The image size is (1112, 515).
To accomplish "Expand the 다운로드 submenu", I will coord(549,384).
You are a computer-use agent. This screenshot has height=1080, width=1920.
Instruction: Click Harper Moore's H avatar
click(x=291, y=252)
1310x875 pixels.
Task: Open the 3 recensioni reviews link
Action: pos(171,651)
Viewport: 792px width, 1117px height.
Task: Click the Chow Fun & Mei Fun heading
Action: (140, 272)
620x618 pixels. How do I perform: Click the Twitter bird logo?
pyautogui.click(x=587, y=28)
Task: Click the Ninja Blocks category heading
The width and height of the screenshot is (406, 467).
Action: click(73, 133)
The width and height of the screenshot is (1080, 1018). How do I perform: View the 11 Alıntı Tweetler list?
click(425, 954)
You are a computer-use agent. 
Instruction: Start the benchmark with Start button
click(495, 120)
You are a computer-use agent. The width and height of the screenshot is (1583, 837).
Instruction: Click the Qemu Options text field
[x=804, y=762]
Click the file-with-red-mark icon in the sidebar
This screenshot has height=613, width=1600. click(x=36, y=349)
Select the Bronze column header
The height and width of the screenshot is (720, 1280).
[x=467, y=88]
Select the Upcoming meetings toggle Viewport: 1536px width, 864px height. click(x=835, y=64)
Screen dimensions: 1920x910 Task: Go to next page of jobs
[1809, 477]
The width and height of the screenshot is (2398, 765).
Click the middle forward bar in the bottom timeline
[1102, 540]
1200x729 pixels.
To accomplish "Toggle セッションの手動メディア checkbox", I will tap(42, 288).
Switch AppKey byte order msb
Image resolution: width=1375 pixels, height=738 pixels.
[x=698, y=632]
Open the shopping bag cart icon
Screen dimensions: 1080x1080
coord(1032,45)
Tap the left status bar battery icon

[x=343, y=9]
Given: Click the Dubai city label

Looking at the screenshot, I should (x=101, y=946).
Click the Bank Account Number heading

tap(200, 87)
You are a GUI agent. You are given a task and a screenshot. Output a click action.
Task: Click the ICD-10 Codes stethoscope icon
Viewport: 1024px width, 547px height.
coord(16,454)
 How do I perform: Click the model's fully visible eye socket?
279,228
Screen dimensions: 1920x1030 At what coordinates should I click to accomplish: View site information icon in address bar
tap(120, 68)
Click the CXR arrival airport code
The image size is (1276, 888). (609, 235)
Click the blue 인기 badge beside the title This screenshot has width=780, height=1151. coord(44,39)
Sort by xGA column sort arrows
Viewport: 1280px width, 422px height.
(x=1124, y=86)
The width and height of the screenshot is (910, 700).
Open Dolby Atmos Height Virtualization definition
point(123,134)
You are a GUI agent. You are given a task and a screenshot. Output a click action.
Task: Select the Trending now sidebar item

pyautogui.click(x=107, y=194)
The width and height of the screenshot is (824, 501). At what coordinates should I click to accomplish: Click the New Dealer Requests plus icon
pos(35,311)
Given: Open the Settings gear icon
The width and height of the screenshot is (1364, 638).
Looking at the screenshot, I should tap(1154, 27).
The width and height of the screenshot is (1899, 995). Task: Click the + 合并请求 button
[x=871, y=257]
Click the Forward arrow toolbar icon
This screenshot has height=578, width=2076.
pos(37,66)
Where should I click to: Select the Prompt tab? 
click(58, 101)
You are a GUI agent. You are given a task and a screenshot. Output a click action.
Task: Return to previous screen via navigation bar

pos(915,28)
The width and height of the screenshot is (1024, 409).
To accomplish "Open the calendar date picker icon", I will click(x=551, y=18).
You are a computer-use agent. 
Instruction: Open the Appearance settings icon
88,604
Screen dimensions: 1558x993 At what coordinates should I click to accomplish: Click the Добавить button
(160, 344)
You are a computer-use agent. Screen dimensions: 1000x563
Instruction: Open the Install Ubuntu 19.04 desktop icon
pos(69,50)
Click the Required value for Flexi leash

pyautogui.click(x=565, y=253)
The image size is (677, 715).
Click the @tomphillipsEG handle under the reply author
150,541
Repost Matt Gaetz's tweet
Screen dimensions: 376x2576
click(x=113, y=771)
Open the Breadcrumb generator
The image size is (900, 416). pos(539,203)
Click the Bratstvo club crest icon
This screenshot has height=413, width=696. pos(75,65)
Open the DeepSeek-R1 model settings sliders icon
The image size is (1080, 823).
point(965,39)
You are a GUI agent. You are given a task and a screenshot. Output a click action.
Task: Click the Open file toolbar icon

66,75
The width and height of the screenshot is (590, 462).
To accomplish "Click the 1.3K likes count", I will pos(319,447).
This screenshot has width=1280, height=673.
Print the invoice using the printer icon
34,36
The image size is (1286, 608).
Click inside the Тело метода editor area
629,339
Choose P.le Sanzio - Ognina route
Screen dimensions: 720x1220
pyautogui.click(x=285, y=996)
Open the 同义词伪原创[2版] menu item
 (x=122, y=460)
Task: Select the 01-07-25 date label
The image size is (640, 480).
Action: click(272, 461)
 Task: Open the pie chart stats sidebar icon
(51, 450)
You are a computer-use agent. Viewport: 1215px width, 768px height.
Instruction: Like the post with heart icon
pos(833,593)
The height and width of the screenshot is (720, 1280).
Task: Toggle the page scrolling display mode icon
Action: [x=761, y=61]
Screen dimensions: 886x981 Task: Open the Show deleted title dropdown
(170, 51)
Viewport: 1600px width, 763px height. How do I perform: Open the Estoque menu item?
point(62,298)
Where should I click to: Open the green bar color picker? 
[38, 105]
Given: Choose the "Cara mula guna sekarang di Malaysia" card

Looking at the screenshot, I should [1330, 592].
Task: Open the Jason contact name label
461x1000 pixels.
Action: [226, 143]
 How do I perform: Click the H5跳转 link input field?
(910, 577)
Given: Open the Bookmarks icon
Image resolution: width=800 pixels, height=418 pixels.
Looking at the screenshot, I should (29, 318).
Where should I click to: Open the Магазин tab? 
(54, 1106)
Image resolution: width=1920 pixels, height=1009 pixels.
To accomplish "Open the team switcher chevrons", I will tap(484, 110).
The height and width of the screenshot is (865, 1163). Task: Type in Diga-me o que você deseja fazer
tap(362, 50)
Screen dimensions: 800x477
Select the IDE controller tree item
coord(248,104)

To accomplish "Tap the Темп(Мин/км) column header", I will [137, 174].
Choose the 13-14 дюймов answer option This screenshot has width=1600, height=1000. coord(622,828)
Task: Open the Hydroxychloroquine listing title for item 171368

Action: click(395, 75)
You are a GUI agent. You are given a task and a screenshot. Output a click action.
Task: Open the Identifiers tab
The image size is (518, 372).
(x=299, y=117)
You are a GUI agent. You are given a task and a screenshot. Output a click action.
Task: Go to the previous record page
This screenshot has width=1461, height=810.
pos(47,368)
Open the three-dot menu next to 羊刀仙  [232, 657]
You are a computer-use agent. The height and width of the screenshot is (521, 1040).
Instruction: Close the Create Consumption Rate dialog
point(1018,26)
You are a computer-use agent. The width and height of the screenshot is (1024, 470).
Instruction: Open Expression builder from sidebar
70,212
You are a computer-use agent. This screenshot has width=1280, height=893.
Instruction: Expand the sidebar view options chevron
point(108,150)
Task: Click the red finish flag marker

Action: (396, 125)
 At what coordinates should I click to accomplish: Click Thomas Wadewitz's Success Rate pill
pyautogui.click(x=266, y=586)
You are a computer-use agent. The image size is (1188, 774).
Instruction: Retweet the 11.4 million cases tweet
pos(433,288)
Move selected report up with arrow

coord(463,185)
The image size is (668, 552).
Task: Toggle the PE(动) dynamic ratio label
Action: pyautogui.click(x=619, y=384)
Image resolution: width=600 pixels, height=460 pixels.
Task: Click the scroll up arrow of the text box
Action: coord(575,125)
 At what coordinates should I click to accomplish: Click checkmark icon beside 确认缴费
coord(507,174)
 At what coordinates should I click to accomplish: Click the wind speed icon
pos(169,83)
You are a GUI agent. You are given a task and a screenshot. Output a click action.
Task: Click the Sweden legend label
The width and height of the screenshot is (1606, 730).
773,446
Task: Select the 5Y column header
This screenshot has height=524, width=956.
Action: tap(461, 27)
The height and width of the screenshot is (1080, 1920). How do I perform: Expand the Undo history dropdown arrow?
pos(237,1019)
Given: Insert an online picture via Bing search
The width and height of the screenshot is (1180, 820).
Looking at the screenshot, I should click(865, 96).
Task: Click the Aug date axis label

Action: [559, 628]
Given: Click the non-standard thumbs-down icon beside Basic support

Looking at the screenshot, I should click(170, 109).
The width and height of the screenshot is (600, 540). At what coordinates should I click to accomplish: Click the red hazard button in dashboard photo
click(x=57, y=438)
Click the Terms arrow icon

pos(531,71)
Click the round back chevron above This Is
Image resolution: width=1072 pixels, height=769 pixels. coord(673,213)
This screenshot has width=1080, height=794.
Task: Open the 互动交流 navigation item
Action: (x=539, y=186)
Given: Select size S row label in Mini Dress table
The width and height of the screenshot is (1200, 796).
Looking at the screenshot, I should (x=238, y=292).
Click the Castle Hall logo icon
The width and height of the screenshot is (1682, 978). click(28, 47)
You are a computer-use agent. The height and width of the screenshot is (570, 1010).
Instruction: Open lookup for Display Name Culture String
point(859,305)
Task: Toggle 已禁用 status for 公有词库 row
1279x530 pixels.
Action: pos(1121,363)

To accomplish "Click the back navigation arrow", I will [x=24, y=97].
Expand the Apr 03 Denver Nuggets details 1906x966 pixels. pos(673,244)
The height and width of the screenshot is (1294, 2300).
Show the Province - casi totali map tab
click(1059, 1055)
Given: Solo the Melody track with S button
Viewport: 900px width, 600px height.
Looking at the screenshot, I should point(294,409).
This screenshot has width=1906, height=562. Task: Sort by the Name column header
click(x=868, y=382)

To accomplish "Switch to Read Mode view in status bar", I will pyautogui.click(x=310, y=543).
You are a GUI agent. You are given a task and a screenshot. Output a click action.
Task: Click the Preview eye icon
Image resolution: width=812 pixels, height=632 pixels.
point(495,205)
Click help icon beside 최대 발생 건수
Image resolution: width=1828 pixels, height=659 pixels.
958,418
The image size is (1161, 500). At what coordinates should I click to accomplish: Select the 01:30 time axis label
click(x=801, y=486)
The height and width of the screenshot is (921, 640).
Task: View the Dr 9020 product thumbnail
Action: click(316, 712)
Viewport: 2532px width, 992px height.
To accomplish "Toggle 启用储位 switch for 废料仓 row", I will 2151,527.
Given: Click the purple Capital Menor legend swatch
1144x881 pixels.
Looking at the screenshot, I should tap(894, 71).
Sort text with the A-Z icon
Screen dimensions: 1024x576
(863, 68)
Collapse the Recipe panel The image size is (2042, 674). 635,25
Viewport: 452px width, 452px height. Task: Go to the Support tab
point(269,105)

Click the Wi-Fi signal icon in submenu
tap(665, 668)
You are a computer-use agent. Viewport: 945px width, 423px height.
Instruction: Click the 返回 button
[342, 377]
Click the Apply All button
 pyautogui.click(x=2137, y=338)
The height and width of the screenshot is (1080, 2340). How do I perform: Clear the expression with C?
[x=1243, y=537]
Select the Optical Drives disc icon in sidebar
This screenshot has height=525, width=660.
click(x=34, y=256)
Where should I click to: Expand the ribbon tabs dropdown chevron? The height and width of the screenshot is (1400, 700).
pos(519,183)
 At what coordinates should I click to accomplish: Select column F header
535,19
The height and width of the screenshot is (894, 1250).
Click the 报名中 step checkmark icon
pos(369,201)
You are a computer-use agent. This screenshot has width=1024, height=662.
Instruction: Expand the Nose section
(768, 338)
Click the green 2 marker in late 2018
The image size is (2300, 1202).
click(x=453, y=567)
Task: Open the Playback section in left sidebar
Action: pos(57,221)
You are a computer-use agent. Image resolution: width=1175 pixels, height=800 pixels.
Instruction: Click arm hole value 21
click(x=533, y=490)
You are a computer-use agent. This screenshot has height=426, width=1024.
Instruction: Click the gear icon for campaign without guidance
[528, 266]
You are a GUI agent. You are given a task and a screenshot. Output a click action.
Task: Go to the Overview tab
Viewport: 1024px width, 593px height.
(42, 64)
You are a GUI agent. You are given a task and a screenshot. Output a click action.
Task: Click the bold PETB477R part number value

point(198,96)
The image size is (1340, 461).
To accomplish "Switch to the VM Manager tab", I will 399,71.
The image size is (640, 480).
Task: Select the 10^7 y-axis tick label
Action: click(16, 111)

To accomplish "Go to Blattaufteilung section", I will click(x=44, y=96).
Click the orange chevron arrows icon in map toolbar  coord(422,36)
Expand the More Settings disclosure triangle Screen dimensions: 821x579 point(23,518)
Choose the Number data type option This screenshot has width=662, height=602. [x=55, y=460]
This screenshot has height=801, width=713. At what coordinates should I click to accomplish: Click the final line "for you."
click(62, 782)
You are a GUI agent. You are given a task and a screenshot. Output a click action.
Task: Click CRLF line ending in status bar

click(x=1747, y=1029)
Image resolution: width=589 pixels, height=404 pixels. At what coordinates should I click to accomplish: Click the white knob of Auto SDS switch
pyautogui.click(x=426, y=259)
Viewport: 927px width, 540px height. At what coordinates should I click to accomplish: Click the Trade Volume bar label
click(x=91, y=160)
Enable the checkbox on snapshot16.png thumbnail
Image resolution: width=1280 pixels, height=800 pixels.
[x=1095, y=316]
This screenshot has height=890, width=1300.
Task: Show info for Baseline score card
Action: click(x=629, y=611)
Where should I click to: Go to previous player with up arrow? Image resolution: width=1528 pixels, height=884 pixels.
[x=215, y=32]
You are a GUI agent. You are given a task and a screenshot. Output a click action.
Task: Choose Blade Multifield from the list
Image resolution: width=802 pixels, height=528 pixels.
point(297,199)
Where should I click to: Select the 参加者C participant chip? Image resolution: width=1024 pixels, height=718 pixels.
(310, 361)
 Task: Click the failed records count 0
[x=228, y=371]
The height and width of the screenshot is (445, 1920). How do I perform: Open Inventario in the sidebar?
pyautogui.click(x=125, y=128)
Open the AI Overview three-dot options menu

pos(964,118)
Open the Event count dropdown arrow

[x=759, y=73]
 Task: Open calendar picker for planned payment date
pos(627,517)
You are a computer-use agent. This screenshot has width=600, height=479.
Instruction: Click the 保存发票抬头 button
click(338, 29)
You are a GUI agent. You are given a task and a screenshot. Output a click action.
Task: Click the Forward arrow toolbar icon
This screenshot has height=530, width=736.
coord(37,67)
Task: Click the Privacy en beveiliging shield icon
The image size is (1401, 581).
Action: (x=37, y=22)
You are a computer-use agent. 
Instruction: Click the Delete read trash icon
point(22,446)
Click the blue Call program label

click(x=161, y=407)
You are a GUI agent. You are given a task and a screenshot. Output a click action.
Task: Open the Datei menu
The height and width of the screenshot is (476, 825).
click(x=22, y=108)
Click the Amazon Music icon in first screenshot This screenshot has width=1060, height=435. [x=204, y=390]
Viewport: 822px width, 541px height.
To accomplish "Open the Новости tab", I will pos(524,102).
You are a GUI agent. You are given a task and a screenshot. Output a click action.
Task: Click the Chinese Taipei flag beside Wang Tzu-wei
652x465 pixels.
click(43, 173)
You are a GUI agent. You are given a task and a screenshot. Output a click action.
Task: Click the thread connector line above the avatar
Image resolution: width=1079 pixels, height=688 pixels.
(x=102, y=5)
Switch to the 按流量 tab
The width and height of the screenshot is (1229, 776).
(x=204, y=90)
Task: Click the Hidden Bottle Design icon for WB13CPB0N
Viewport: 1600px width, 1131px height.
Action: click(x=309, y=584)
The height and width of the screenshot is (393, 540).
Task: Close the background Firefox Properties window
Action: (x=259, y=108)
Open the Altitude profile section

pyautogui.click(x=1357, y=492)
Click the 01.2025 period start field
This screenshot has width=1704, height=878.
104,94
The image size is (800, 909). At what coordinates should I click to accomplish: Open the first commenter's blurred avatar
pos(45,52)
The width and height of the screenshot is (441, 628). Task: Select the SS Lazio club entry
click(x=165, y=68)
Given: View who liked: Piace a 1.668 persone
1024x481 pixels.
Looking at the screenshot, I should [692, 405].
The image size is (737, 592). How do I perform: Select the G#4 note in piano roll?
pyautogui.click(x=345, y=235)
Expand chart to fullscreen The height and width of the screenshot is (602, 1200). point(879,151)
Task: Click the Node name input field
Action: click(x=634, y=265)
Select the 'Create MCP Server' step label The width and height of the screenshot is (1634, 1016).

====================

> **PROBLEM TO SOLVE**
In the listing, find each line with the string "legend" and copy it.

> **ANSWER SECTION**
Task: Click the Sweden legend label
Given: Click the purple Capital Menor legend swatch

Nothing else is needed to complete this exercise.